*** Begin section ***
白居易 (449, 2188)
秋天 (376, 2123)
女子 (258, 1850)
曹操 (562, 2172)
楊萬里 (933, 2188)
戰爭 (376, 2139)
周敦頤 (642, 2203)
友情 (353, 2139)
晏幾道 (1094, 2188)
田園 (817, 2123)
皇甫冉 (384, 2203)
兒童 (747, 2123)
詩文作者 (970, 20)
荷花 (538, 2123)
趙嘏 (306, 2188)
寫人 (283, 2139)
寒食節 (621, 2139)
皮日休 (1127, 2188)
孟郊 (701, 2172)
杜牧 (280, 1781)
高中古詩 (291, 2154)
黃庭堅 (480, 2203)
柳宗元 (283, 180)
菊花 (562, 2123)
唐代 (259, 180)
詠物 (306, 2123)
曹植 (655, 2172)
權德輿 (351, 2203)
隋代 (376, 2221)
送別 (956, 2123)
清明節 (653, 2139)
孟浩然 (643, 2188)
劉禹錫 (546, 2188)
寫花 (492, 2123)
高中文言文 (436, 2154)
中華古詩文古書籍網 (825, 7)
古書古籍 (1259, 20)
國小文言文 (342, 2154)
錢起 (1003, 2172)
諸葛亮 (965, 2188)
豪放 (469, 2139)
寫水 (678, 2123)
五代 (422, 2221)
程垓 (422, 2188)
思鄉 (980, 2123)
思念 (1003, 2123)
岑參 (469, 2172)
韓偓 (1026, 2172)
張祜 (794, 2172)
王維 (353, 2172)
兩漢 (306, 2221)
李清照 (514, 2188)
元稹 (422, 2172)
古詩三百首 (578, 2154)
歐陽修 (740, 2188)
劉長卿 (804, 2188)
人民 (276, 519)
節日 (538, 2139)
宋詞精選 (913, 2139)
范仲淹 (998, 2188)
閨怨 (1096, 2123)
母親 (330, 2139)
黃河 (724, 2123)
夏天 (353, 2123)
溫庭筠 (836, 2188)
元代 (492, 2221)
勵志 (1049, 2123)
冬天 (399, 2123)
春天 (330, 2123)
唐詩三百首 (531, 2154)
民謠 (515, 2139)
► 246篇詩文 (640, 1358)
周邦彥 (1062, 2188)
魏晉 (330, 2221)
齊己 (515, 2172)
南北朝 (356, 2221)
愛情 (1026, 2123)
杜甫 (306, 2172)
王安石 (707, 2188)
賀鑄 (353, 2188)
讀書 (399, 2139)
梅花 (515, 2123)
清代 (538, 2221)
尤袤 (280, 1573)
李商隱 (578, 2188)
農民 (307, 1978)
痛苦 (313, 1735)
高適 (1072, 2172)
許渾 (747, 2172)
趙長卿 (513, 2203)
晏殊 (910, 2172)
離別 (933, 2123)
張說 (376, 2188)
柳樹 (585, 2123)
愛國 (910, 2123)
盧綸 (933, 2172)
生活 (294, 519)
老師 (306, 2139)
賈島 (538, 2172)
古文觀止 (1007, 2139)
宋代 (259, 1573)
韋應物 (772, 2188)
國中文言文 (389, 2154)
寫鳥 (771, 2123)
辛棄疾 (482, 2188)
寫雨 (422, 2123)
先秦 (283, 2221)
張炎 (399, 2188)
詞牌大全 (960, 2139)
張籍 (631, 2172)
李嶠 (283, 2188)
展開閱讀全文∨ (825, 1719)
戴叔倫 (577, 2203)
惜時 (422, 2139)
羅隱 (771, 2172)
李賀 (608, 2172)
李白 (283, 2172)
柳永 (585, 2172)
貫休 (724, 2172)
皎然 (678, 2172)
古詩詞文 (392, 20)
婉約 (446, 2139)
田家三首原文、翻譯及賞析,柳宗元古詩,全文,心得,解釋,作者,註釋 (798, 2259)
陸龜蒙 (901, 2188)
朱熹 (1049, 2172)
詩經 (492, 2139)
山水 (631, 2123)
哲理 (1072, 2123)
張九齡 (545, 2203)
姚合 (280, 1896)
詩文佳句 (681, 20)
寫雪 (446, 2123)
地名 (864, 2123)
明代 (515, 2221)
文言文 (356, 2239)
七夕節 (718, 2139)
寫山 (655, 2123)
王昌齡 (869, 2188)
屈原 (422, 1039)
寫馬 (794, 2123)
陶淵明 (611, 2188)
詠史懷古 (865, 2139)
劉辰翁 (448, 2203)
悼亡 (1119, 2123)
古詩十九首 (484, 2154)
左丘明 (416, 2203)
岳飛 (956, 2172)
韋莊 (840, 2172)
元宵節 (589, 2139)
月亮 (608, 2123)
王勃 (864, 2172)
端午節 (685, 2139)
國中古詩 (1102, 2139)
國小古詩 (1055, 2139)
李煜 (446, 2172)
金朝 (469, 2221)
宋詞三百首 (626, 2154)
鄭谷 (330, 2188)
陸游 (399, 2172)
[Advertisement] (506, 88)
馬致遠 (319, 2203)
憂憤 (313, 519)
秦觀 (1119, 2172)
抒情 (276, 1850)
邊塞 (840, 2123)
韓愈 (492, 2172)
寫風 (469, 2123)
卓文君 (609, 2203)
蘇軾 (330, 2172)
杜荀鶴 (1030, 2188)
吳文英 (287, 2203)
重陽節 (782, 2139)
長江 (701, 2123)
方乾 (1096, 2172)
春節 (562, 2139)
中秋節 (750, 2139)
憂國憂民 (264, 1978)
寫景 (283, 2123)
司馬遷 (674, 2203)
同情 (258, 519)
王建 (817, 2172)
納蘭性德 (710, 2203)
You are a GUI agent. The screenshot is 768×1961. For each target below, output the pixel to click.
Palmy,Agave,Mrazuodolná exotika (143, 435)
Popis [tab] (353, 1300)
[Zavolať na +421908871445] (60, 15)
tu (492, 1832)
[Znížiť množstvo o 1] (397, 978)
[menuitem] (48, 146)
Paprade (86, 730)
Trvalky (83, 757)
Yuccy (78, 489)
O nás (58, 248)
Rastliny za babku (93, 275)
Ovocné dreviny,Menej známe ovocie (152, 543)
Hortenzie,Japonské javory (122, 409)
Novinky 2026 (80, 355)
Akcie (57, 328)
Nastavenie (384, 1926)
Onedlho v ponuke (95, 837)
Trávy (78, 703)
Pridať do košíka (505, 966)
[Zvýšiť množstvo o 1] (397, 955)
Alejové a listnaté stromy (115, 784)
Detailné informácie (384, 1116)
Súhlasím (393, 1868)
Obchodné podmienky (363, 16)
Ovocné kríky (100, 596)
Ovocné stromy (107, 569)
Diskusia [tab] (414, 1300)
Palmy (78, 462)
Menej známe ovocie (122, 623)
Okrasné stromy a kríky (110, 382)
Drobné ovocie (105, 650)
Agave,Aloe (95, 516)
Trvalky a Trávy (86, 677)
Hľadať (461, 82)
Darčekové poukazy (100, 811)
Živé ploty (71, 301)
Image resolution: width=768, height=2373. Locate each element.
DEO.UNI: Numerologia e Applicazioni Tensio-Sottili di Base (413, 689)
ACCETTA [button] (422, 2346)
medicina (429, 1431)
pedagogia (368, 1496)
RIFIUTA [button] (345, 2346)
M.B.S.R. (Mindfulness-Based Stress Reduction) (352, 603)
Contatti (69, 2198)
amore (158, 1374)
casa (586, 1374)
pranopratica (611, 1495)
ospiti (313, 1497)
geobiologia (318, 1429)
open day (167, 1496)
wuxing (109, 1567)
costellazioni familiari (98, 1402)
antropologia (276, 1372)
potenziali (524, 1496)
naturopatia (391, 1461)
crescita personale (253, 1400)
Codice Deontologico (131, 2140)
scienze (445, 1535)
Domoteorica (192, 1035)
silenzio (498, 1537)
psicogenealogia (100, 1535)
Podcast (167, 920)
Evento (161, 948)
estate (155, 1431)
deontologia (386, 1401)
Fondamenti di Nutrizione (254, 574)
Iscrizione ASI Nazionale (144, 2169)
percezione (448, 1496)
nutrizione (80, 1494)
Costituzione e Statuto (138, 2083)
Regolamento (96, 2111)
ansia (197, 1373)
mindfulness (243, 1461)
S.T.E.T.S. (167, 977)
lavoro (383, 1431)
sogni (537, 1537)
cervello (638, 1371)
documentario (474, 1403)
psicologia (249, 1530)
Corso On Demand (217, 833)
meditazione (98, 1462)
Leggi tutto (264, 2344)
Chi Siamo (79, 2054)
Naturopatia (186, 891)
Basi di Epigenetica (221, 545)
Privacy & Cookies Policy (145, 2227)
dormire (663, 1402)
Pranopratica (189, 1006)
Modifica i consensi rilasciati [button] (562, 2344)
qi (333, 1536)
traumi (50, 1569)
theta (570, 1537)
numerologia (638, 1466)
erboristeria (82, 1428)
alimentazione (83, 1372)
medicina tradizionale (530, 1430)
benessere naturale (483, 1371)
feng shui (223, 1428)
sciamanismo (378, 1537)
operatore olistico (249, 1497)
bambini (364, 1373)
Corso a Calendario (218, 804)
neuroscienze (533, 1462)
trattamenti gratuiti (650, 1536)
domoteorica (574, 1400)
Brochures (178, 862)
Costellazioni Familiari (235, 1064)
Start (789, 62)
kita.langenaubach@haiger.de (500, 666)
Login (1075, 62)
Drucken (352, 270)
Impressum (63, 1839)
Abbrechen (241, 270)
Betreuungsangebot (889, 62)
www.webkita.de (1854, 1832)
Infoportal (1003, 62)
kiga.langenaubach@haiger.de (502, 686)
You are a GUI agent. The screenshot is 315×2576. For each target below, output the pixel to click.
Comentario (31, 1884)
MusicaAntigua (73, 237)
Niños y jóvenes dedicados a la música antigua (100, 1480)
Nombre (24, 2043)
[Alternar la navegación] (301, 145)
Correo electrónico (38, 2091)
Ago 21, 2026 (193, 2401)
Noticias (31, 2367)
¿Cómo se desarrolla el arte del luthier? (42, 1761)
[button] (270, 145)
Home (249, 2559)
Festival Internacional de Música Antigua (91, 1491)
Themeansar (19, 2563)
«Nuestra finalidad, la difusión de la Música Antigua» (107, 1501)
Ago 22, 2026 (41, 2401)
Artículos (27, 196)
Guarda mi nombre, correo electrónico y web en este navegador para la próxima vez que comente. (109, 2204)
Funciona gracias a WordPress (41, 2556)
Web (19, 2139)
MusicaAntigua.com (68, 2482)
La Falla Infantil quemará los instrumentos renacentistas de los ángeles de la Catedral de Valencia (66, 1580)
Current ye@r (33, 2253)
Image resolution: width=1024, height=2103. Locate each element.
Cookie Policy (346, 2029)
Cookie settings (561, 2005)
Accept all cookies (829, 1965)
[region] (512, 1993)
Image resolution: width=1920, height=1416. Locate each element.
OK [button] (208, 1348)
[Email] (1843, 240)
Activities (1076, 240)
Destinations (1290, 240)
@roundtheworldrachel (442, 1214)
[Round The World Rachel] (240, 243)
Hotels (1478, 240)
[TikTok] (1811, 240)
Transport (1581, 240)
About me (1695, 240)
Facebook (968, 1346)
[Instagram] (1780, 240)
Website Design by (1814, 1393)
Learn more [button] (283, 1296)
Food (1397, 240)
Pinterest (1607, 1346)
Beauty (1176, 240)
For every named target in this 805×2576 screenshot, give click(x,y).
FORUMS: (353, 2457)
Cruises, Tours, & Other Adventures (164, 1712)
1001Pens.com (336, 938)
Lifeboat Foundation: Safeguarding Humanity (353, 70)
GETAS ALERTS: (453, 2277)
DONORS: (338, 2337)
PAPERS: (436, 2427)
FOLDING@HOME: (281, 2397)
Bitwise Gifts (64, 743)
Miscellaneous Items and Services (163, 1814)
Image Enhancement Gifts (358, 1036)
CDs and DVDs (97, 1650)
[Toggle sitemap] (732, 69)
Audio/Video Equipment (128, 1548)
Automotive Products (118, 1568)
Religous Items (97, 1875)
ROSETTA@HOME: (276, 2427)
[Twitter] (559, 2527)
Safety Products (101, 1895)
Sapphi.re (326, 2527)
*** End section ***
**Instructions for the task**
Look through the data above and return exactly the lines from the one that contains "[Znížiť množstvo o 1] (397, 978)" to the one that contains "Akcie (57, 328)", inclusive, with nothing else.

**Exercise answer**
[Znížiť množstvo o 1] (397, 978)
[menuitem] (48, 146)
Paprade (86, 730)
Trvalky (83, 757)
Yuccy (78, 489)
O nás (58, 248)
Rastliny za babku (93, 275)
Ovocné dreviny,Menej známe ovocie (152, 543)
Hortenzie,Japonské javory (122, 409)
Novinky 2026 (80, 355)
Akcie (57, 328)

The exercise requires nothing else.